Setelah berganti baju, Gara diam sebentar di depan lemarinya. Rambutnya acak adul sekali. Jadi dia memutuskan untuk menyisir rambutnya sebentar, Gara juga tak lupa mengolesi rambutnya dengan pomade yang dibelikan oleh Mamanya bulan lalu. Isinya masih penuh karena Gara jarang menggunakannya.
Gara keluar dari kamarnya setelah rapi. Dia mencari Mamanya di dapur. Wanita paruh baya itu tersenyum saat menyadari kehadirannya.
"Mau jogging sama Dito?" tanya Mamanya yang baru saja selesai mencuci piring.
"Iyah Ma." jawab Gara.
"Yaudah hati-hati, Mama belum masak jadi nanti minta makan sama Bundanya Dito aja." ujar Mama Gara padanya. Gara tertawa, bukan minta, lebih tepatnya setiap pagi saat dia mengajak cowok rese itu jogging pasti berujung dia harus makan minimal sepiring penuh nasi ditambah lauk-pauk yang jumlahnya tak terbatas itu.

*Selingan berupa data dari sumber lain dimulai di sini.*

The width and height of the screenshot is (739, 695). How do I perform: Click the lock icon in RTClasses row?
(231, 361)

Gara mencium tangan Mamanya dan tersenyum lantas berpamitan pada Mamanya, "Gara berangkat dulu Ma. Nanti aku bawain oleh-oleh dari tetangga sebelah."

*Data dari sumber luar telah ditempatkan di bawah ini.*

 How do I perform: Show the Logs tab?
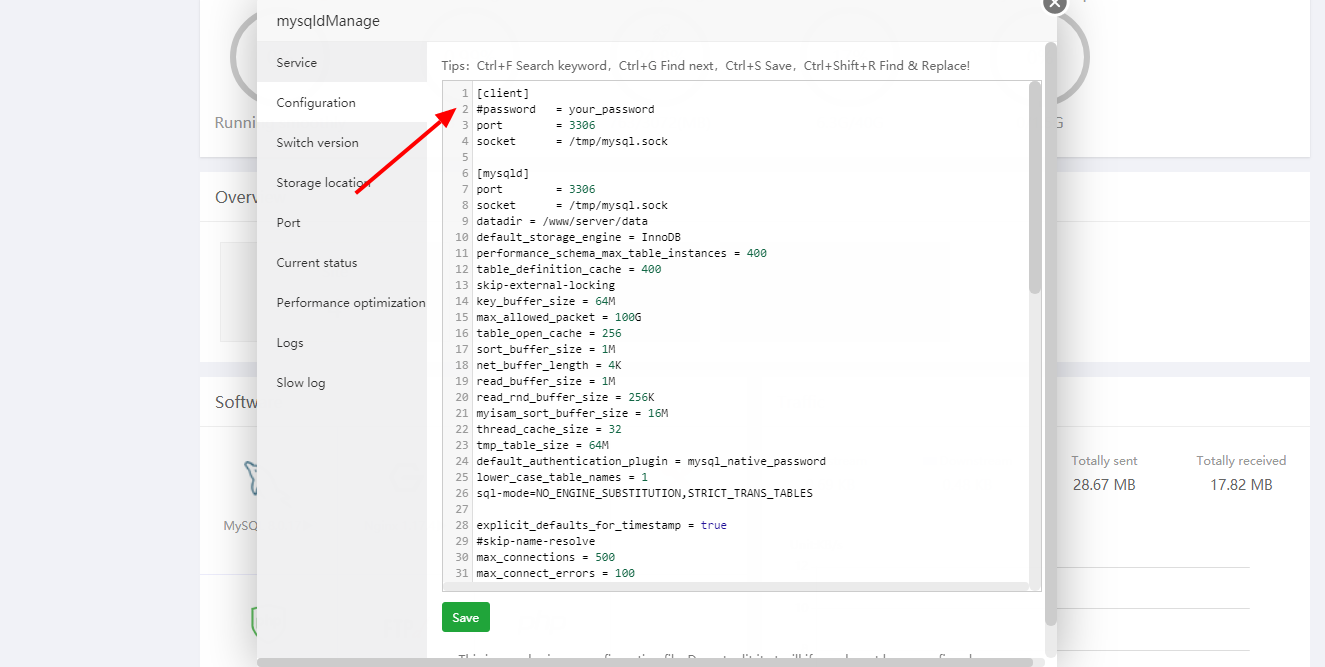point(290,343)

Sebelum berangkat tak lupa Gara mengenakan sepatu olahraganya yang berada di rak dekat pintu. Sejak kecil Mamanya membiasakan untuk melepas sepatu sebelum masuk rumah. Dan hal itu menjadi kebiasaan baginya hingga sekarang.
Ah iya, tetangga sebelah yang dimaksud Gara dan Mamanya tadi adalah Dito beserta keluarga besarnya yang sableng itu. Astagfirullah, nggak boleh menghina Gara. Ingat, tetangga sebelah itu anggota keluarga Mbah Kyai.

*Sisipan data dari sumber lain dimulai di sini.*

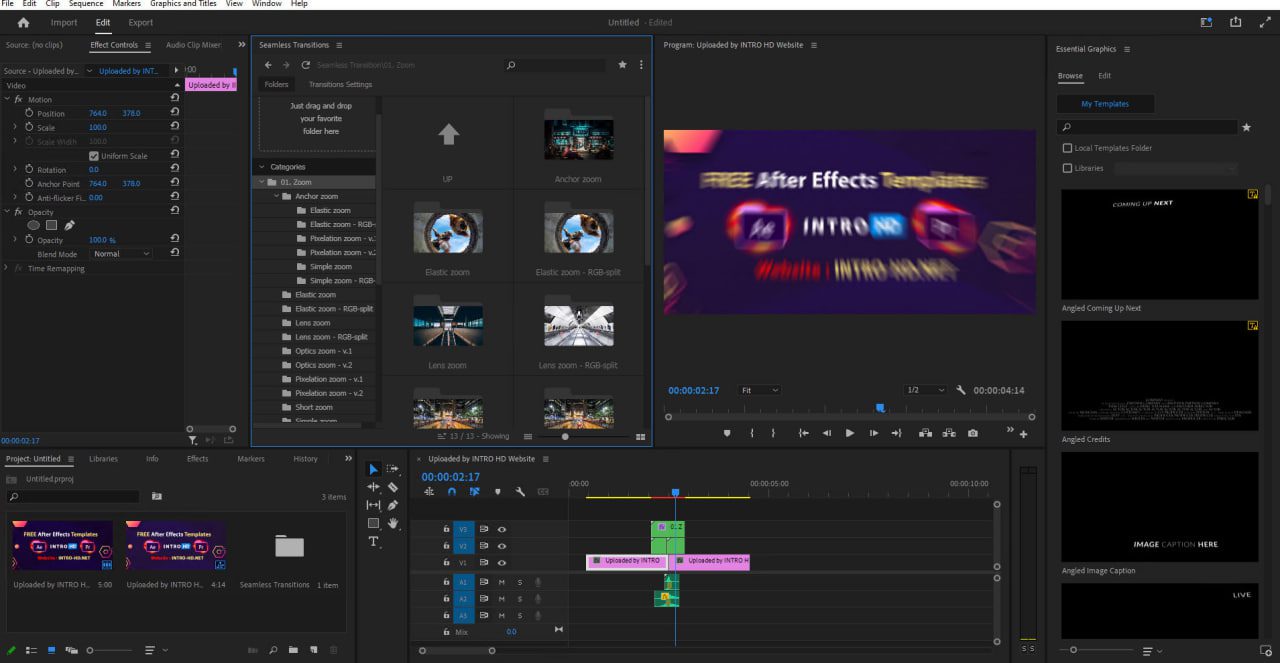The width and height of the screenshot is (1280, 663).
Task: Collapse the Anchor zoom tree folder
Action: [x=275, y=197]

Jarak rumah Gara dan Dito cukup dekat. Hanya terpisah satu rumah, dulunya rumah itu tempat seseorang yang membuat Dito jatuh hati, namun karena suatu alasan dia harus pergi. Padahal ketiganya dulu berjanji ingin masuk di SMA Indora.
Ah Gara menggeleng. Mengingat gadis bar-bar itu membuatnya ingin menjitak kepalanya. Sungguh jika kalian bertemu pasti kalian juga akan merasakan hal yang sama. Tingkahnya terlalu bar-bar untuk ukuran anak gadis.
Namun sesaat Gara tersenyum. Meski tak tahu dimana gadis itu berada sekarang, Gara tetap mengakuinya sahabat walau terdengar sedikit menjijikkan. Ya tapi, tanpa gadis itu Gara dan Dito tak mungkin sedekat sekarang.
Dan karena gadis itu pula masa kecil Gara dan Dito lebih berwarna.
***
Gara mengeluh. Dia sudah berdiri di depan pagar rumah Dito tapi dia ragu untuk memencet bel. Takutnya Bunda Dito lagi masak banyak kayak mau hajatan. Kasian perutnya nanti jika dipaksa makan.
Saat Gara mau memencet bel ternyata si cecunguknya sudah datang dengan cengiran lebarnya. Dia menepuk pelan bahu Gara lalu berkata, "Waw Gara. Kamu jangan terlalu rajin, nanti aku makin suka." Lalu dia terbahak sendiri. Sedangkan Gara yang sudah terbiasa dengan sikap sableng Dito hanya bisa geleng-geleng kepala. Dia merasa kasihan pada dirinya yang mau-mau saja berteman dengan Dito.